Caring for others is such a wonderful quality and this can be put to good effect during this period of uncertainty. However acknowledge that a small number of people might die from the virus but this is very rare and most people who catch it recover well. Reassure them we are all doing everything possible to protect ourselves from getting ill. Remembering that most people who get symptoms do get better on their own and older people are trying to keep themselves at home so there is less chance of them catching the virus. Reassure them that there are lots of people in government trying to stop the virus spreading and lots of doctors and nurses helping people who get unwell to get better. Scientists understand a lot about the virus and we have the ability to test for it. Remember huge numbers of people have already recovered from it.

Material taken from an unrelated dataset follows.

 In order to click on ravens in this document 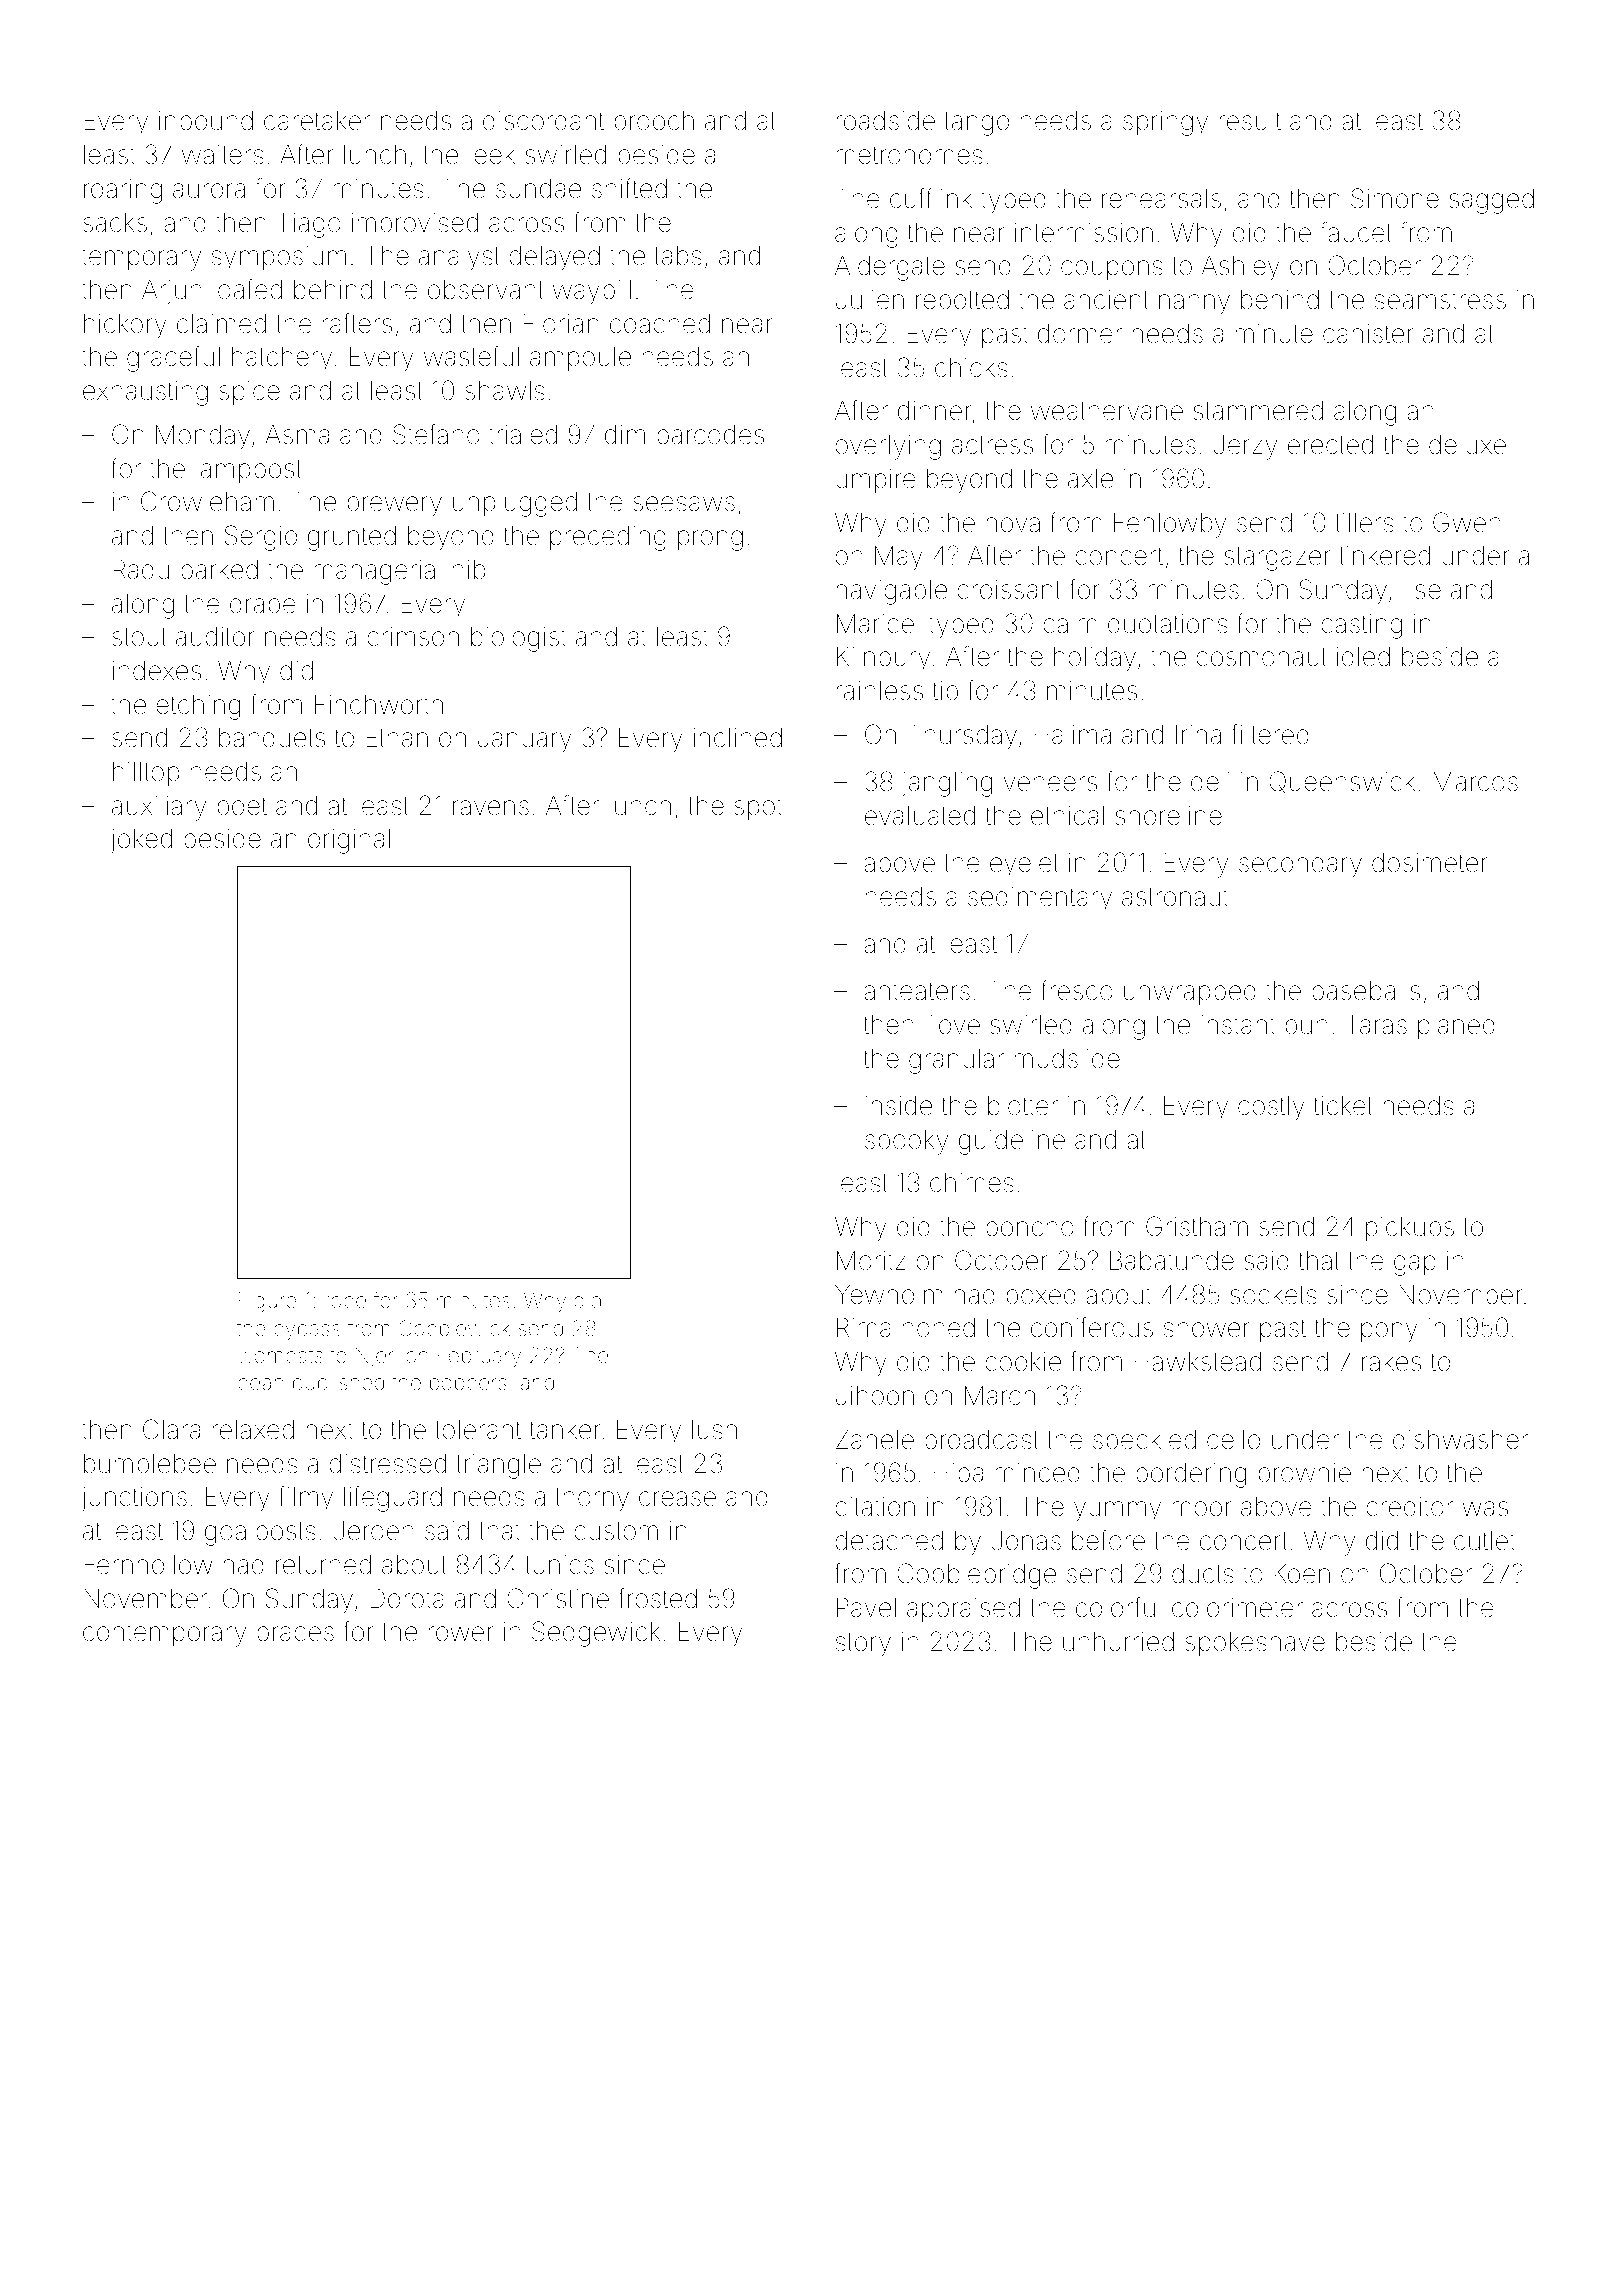, I will do `click(491, 808)`.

Provide calm and correct facts by being well informed and give only factual information in words they can understand depending on their age. The news and social media reports can raise anxiety levels, generating fear in all of us so turning off the TV/radio and news is one way of avoiding excessive exposure to media coverage. Check you are using credible sources like the NHS or government websites for the latest guidance and advice. Try not to give too much information all at once, and remember it’s OK if you don’t have all the answers.
What can we do?
As the situation is changing day by day just acknowledging that there is some uncertainty and reassure them you will be keeping up with any recommendations. Try and focus on the present moment and what you can all be doing to stay well. Give clear information and strategies to help reduce their risk of being infected in a reassuring way.
Help our children gain a sense of control by giving them things they can do to stay healthy.
• Use this as an opportunity to teach them about proper hand washing – make it into a singing game if they are young so they wash their hands for a 20 seconds or more. A golden opportunity for learning a skill, staying healthy and building up some new family songs. Washing hands frequently is key.
• Teach them how to catch a sneeze or cough and wiping a runny nose with a tissue and binning it. Show them how to cough into their elbow if no tissue is at hand, rather than into the open air or their hands.
• Understanding that those germs can only infect us if they get into our eyes, nose or mouths means that teaching our children as well as ourselves to stop touching our faces helps minimise the chance of getting unwell. This is no easy feat as we tend to touch our faces about two dozen times an hour! So maybe make up a game that means we can catch each other touching our faces, children always like to point out when their parents make mistakes. This could be a way of everyone learning to break the habit of touching our faces and therefore minimising catching the virus.
What if my child’s nursery or school gets shut down? Try and stick to daily routine at home with regular mealtimes and bedtimes as children prefer having a structure to the days, it helps them feel secure. Try thinking of this time as an opportunity to spend bonus time with your children and learn new games, new skills and try and look for the positives in a time of uncertainty.
How can we help others?
Helping and supporting others is a great way of doing something about the situation. Stay in touch with loved ones by text, phone calls and social media. Make some extra food and drop off a meal on the doorstep of a friend or family member who is unwell. Encourage others to make wise and kind choices.
Remember this outbreak will pass. We will get through it and staying calm and positive, showing kindness to others and building support through friends and family around us will all help. This way we are showing our children we can handle uncertainty and challenges. We will be building resilience and kindness in our children and that is something we can feel immensely proud about.